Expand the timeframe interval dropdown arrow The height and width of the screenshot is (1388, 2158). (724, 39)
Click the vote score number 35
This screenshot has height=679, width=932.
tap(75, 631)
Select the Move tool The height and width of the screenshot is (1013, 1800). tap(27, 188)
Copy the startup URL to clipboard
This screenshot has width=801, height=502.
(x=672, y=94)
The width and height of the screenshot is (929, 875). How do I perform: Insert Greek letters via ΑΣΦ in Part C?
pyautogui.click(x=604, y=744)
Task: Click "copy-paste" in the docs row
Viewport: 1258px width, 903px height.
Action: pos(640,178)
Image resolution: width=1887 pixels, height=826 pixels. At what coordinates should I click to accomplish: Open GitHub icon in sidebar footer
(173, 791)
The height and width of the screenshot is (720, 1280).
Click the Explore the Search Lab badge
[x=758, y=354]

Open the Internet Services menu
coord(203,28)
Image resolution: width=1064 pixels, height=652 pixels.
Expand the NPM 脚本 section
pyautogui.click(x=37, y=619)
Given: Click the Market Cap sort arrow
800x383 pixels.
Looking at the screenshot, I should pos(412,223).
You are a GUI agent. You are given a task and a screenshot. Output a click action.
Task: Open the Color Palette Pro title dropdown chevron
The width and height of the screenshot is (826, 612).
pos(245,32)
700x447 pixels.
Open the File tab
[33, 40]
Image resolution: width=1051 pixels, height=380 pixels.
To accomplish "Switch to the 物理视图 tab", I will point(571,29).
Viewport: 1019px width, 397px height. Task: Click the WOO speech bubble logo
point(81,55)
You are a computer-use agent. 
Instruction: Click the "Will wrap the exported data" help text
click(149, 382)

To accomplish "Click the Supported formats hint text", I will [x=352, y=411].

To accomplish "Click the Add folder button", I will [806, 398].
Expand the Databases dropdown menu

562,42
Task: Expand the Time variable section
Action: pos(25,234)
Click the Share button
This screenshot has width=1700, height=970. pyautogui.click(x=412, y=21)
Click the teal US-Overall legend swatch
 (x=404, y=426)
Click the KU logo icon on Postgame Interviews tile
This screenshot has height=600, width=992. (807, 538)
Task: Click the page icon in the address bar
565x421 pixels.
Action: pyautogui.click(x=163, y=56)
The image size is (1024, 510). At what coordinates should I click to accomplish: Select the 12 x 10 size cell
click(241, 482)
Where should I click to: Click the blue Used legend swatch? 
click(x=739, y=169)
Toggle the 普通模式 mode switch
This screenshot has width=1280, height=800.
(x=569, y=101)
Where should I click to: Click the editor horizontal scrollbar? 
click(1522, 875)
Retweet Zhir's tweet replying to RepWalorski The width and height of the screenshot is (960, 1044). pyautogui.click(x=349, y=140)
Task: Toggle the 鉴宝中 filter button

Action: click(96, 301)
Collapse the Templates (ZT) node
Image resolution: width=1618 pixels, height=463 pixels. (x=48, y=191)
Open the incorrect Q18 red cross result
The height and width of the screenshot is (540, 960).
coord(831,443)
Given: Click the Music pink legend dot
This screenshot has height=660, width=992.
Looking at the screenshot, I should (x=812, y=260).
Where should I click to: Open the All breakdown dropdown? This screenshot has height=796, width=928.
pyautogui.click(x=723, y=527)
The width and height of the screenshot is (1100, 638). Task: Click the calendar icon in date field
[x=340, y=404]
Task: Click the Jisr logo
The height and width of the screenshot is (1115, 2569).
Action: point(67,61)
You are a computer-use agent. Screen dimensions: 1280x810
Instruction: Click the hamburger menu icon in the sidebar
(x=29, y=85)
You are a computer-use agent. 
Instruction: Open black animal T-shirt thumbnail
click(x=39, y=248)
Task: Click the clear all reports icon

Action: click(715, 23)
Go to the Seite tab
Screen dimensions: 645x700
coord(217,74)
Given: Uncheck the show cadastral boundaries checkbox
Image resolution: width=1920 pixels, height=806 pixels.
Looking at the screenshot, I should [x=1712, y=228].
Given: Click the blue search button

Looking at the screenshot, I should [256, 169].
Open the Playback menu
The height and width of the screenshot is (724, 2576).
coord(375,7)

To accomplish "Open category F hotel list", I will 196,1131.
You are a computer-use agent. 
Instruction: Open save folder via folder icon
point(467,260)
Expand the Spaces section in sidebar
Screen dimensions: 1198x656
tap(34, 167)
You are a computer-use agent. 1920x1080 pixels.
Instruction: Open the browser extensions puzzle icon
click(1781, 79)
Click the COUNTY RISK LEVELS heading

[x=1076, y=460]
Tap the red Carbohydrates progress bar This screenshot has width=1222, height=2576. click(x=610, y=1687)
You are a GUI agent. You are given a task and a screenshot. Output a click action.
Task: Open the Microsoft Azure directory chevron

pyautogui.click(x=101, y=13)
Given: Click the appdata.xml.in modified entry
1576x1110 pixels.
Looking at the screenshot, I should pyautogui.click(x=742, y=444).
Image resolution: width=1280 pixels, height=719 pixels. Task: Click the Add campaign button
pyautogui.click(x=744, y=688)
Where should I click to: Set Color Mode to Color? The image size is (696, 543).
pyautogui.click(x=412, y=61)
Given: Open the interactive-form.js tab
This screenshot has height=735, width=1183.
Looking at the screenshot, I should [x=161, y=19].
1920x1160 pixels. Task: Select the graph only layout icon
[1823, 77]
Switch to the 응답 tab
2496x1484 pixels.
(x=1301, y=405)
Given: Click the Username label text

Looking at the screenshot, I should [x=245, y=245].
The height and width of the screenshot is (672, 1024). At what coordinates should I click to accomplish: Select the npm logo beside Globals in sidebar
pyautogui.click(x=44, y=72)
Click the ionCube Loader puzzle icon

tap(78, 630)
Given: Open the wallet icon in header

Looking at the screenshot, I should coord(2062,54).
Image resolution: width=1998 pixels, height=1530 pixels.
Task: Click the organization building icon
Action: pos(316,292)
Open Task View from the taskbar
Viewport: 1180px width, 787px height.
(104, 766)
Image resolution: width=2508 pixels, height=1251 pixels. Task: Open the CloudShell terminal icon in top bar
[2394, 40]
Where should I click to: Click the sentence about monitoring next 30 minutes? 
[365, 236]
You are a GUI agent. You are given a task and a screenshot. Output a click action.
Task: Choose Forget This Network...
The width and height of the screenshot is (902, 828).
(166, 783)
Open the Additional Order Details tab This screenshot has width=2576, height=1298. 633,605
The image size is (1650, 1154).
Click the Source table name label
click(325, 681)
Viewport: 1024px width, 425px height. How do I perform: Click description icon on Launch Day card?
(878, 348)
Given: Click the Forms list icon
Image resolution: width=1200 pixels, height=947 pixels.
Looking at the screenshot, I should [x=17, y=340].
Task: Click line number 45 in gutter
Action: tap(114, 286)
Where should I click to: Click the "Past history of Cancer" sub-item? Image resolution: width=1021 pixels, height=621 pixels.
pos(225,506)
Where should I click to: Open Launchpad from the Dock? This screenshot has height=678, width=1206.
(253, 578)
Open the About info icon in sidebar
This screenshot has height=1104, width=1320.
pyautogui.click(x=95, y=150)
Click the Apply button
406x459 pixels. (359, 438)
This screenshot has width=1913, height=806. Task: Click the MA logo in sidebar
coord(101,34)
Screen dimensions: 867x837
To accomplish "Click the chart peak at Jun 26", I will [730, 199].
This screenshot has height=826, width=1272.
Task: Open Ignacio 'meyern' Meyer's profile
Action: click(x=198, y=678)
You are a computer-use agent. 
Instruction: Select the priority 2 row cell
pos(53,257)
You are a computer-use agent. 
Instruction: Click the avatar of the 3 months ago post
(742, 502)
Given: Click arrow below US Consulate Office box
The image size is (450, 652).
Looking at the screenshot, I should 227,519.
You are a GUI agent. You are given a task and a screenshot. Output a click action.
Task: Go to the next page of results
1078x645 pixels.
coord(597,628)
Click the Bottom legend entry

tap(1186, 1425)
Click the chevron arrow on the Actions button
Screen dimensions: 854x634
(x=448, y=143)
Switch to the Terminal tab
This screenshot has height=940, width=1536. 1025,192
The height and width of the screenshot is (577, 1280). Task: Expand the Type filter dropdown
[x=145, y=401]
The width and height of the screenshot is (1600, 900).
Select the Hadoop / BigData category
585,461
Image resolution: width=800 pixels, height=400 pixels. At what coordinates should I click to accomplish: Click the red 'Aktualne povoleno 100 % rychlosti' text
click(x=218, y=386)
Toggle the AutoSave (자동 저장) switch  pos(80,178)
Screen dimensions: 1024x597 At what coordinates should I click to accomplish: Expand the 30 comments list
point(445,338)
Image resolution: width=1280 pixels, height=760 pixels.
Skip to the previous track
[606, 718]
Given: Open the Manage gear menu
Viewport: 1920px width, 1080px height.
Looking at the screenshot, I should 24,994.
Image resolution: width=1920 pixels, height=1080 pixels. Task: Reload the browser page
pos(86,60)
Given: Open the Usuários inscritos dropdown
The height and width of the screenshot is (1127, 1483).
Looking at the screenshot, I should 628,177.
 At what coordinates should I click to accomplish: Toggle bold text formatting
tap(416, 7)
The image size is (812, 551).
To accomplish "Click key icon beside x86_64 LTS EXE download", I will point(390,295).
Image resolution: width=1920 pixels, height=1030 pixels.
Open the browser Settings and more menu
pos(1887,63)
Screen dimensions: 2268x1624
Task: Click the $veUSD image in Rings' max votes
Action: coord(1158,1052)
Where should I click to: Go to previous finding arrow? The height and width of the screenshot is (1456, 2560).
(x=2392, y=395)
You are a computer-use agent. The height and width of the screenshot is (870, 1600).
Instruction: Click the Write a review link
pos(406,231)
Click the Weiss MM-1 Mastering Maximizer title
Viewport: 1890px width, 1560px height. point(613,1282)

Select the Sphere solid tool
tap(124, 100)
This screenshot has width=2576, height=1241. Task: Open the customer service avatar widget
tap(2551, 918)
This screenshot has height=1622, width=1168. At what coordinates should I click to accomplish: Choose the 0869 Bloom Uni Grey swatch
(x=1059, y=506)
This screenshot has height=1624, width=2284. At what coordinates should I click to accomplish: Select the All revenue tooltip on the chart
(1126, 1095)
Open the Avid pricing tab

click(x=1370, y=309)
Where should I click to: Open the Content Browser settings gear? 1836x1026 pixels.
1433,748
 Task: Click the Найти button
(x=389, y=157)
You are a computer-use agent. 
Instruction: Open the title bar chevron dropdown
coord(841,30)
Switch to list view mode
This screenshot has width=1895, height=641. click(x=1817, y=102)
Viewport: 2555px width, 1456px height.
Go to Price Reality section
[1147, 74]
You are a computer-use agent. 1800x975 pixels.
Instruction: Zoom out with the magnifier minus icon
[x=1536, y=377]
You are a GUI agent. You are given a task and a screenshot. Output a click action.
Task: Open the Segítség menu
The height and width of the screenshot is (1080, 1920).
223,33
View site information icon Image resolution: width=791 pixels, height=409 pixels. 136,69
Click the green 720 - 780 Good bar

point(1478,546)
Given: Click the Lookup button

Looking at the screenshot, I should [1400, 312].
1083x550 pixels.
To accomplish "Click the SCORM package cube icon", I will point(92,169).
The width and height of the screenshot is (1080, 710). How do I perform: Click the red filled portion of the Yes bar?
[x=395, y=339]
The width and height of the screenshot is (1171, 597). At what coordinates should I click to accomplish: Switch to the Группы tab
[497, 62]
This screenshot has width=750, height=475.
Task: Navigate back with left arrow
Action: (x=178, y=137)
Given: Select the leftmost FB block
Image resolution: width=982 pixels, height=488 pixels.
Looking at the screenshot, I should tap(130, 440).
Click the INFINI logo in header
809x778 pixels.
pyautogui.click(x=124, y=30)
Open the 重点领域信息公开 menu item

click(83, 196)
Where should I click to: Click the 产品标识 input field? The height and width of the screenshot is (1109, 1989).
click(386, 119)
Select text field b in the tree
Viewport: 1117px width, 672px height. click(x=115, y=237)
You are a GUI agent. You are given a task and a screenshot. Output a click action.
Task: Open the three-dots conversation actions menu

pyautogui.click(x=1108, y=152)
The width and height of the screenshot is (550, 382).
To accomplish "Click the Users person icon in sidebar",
====
Exercise:
Rewrite the items above from the first line through the line containing "Select the Move", replacing "vote score" with "vote count" and leaving everything else unchanged.

Answer in full:
Expand the timeframe interval dropdown arrow The height and width of the screenshot is (1388, 2158). (724, 39)
Click the vote count number 35
This screenshot has height=679, width=932.
tap(75, 631)
Select the Move tool The height and width of the screenshot is (1013, 1800). tap(27, 188)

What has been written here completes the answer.